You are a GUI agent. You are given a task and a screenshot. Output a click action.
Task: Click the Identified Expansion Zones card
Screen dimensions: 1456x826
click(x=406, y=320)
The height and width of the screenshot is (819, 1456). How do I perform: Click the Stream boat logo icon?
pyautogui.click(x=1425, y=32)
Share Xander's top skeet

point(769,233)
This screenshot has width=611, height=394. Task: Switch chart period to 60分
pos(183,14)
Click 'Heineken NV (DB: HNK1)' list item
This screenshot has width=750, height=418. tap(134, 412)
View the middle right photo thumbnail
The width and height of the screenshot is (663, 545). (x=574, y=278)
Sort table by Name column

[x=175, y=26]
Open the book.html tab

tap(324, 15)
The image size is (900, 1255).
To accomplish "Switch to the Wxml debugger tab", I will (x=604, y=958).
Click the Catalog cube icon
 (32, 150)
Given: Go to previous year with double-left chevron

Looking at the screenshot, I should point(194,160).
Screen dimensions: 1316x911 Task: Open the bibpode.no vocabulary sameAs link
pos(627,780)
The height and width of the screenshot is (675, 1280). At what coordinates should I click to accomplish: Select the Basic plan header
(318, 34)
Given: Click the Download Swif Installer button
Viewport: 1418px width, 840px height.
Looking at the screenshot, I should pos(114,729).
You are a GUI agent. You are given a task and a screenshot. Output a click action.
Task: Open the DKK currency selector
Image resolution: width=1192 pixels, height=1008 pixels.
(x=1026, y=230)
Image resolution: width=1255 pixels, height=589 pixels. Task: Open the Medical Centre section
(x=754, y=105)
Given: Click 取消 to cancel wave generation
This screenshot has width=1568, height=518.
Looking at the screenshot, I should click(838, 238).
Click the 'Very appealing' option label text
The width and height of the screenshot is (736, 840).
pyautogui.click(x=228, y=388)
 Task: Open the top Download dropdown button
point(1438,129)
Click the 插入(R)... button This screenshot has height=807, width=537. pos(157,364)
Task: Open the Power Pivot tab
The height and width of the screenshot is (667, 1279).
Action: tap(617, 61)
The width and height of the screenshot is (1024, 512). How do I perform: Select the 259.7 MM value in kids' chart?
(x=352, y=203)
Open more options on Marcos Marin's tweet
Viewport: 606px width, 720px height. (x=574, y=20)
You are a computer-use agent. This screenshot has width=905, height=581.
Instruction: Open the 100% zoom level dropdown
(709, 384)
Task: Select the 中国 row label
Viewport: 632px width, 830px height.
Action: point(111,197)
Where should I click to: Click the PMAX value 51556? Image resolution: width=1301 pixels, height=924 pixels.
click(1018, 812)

══════════

Task prompt
Please echo the lines above back without changing anything.

Finished answer
You are a GUI agent. You are given a task and a screenshot. Output a click action.
Task: Click the Identified Expansion Zones card
Screen dimensions: 1456x826
click(x=406, y=320)
The height and width of the screenshot is (819, 1456). How do I perform: Click the Stream boat logo icon?
pyautogui.click(x=1425, y=32)
Share Xander's top skeet

point(769,233)
This screenshot has width=611, height=394. Task: Switch chart period to 60分
pos(183,14)
Click 'Heineken NV (DB: HNK1)' list item
This screenshot has width=750, height=418. tap(134, 412)
View the middle right photo thumbnail
The width and height of the screenshot is (663, 545). (x=574, y=278)
Sort table by Name column

[x=175, y=26]
Open the book.html tab

tap(324, 15)
The image size is (900, 1255).
To accomplish "Switch to the Wxml debugger tab", I will (x=604, y=958).
Click the Catalog cube icon
 (32, 150)
Given: Go to previous year with double-left chevron

Looking at the screenshot, I should point(194,160).
Screen dimensions: 1316x911 Task: Open the bibpode.no vocabulary sameAs link
pos(627,780)
The height and width of the screenshot is (675, 1280). At what coordinates should I click to accomplish: Select the Basic plan header
(318, 34)
Given: Click the Download Swif Installer button
Viewport: 1418px width, 840px height.
Looking at the screenshot, I should pos(114,729).
You are a GUI agent. You are given a task and a screenshot. Output a click action.
Task: Open the DKK currency selector
Image resolution: width=1192 pixels, height=1008 pixels.
(x=1026, y=230)
Image resolution: width=1255 pixels, height=589 pixels. Task: Open the Medical Centre section
(x=754, y=105)
Given: Click 取消 to cancel wave generation
This screenshot has width=1568, height=518.
Looking at the screenshot, I should click(838, 238).
Click the 'Very appealing' option label text
The width and height of the screenshot is (736, 840).
pyautogui.click(x=228, y=388)
 Task: Open the top Download dropdown button
point(1438,129)
Click the 插入(R)... button This screenshot has height=807, width=537. pos(157,364)
Task: Open the Power Pivot tab
The height and width of the screenshot is (667, 1279).
Action: tap(617, 61)
The width and height of the screenshot is (1024, 512). How do I perform: Select the 259.7 MM value in kids' chart?
(x=352, y=203)
Open more options on Marcos Marin's tweet
Viewport: 606px width, 720px height. (x=574, y=20)
You are a computer-use agent. This screenshot has width=905, height=581.
Instruction: Open the 100% zoom level dropdown
(709, 384)
Task: Select the 中国 row label
Viewport: 632px width, 830px height.
Action: point(111,197)
Where should I click to: Click the PMAX value 51556? Image resolution: width=1301 pixels, height=924 pixels.
click(1018, 812)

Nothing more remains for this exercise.